* YOUR INSTRUCTIONS
Reproduce the entries word for word, from the line with "number [581, 1211]" up to and including the line with "strap [225, 415]". Leave the pictures out of your answer.

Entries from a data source
++++++++++
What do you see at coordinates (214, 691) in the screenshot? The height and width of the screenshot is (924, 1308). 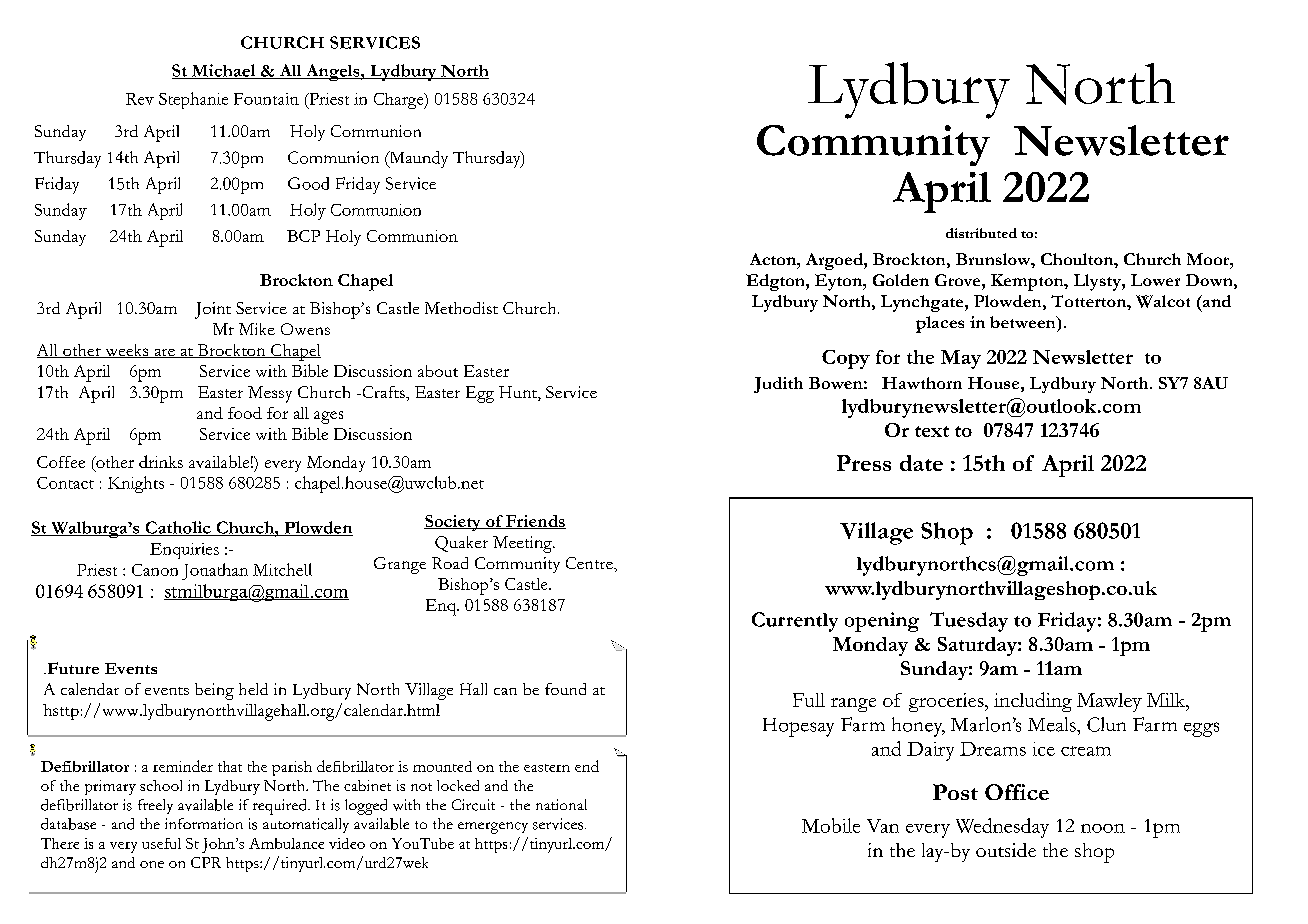 I see `being` at bounding box center [214, 691].
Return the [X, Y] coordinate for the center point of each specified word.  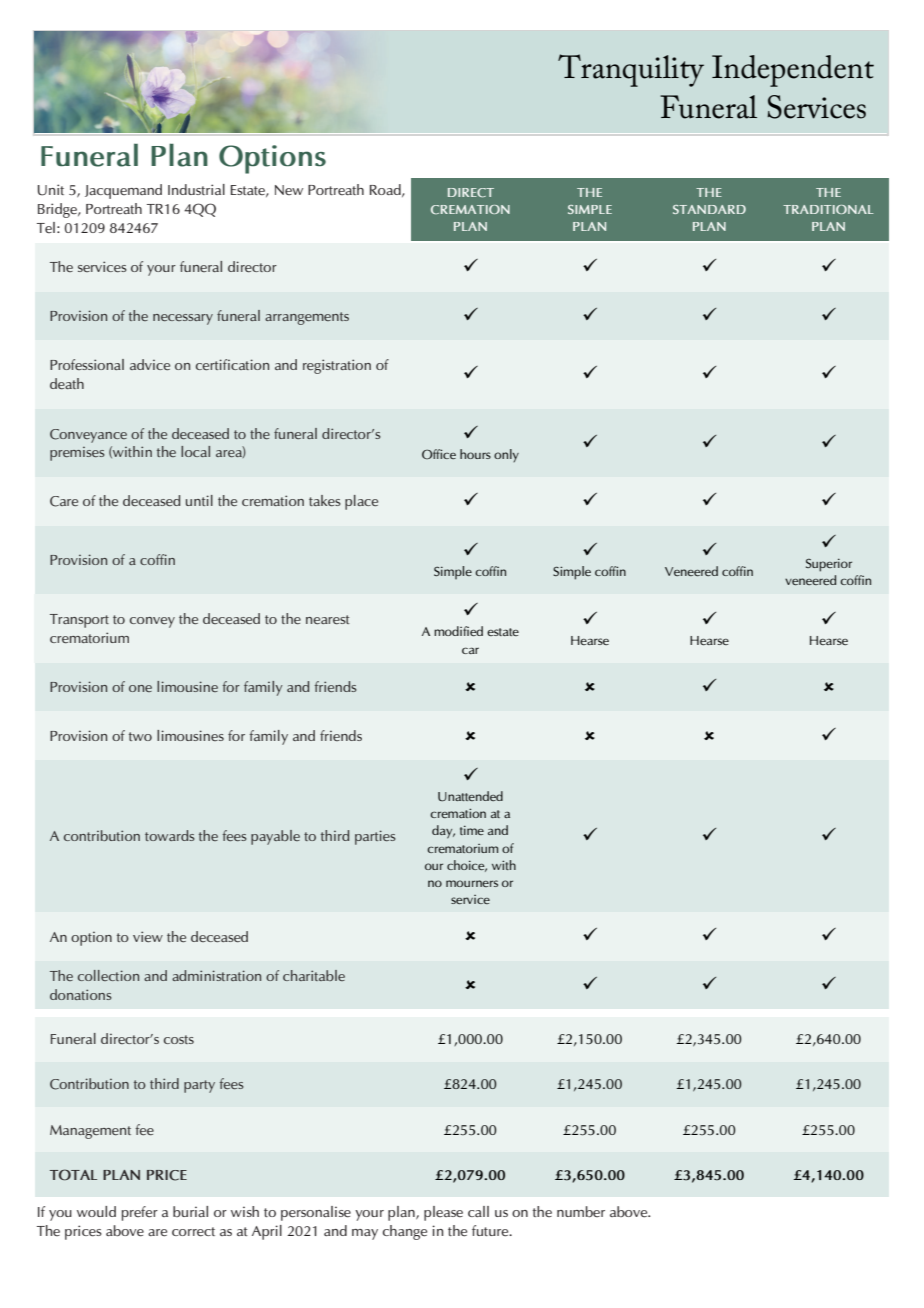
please [443, 1213]
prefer [140, 1213]
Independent [793, 71]
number [581, 1211]
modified [458, 631]
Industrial [196, 189]
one [140, 688]
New [289, 190]
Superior [829, 565]
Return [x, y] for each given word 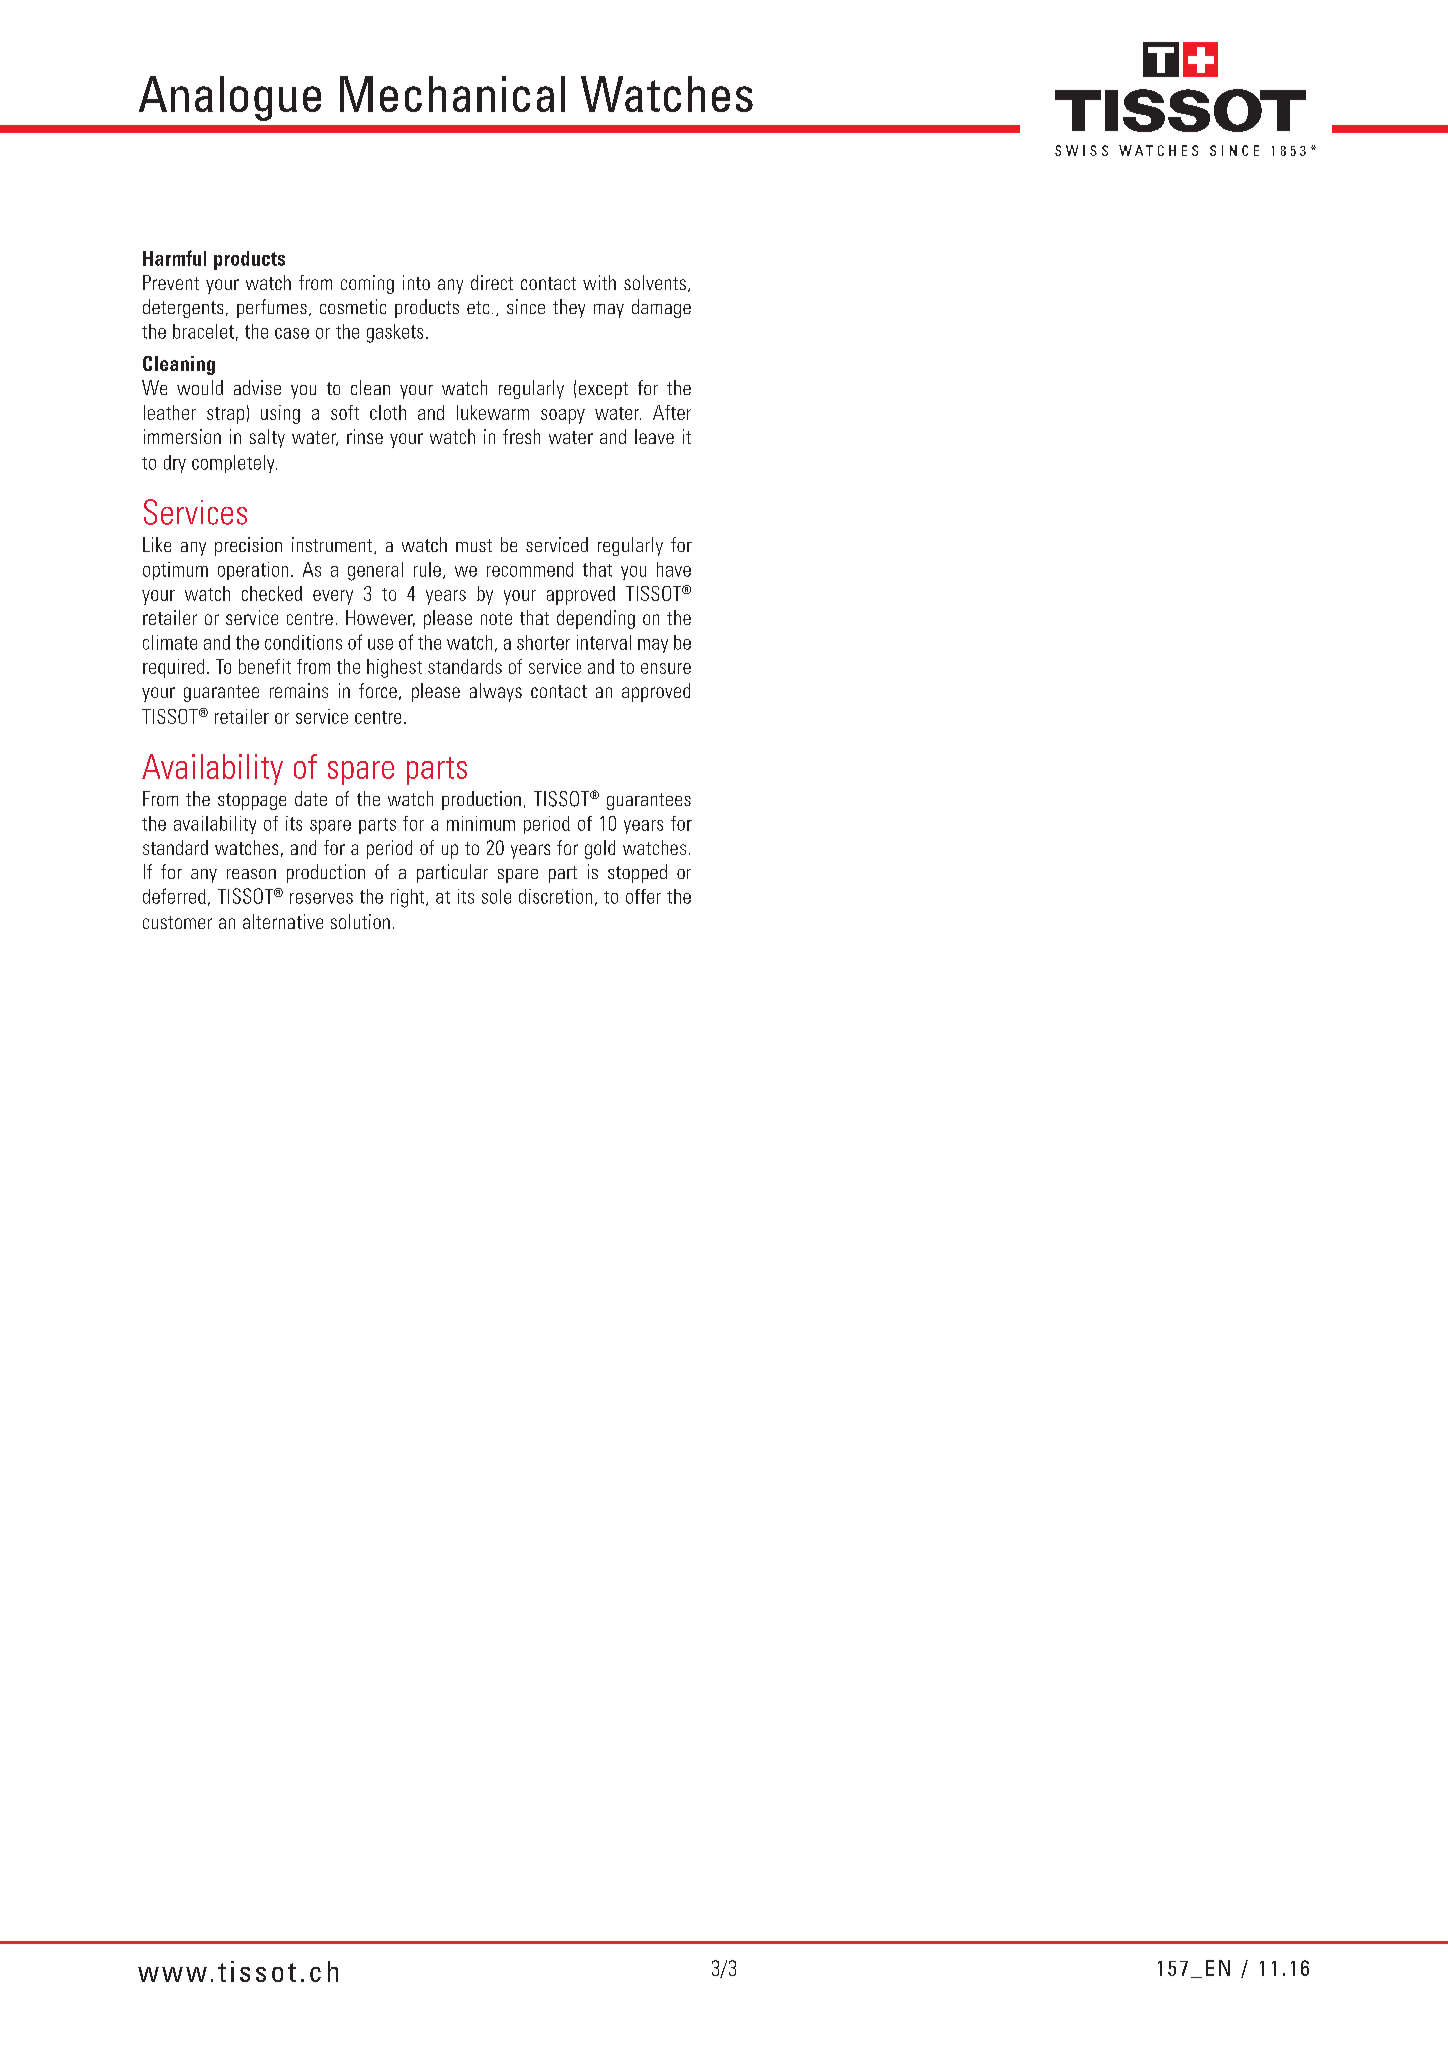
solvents [655, 282]
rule [427, 569]
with [599, 282]
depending [596, 619]
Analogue [230, 98]
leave [654, 436]
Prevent [171, 282]
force [378, 690]
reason [251, 874]
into [416, 282]
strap [225, 415]
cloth [388, 412]
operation [253, 571]
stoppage [252, 801]
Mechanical [452, 94]
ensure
++++++++++
* EXPECTED ANSWER
number [581, 1211]
modified [458, 631]
Industrial [196, 189]
one [140, 688]
New [289, 190]
Superior [829, 565]
Return [x, y] for each given word 
solvents [655, 282]
rule [427, 569]
with [599, 282]
depending [596, 619]
Analogue [230, 98]
leave [654, 436]
Prevent [171, 282]
force [378, 690]
reason [251, 874]
into [416, 282]
strap [225, 415]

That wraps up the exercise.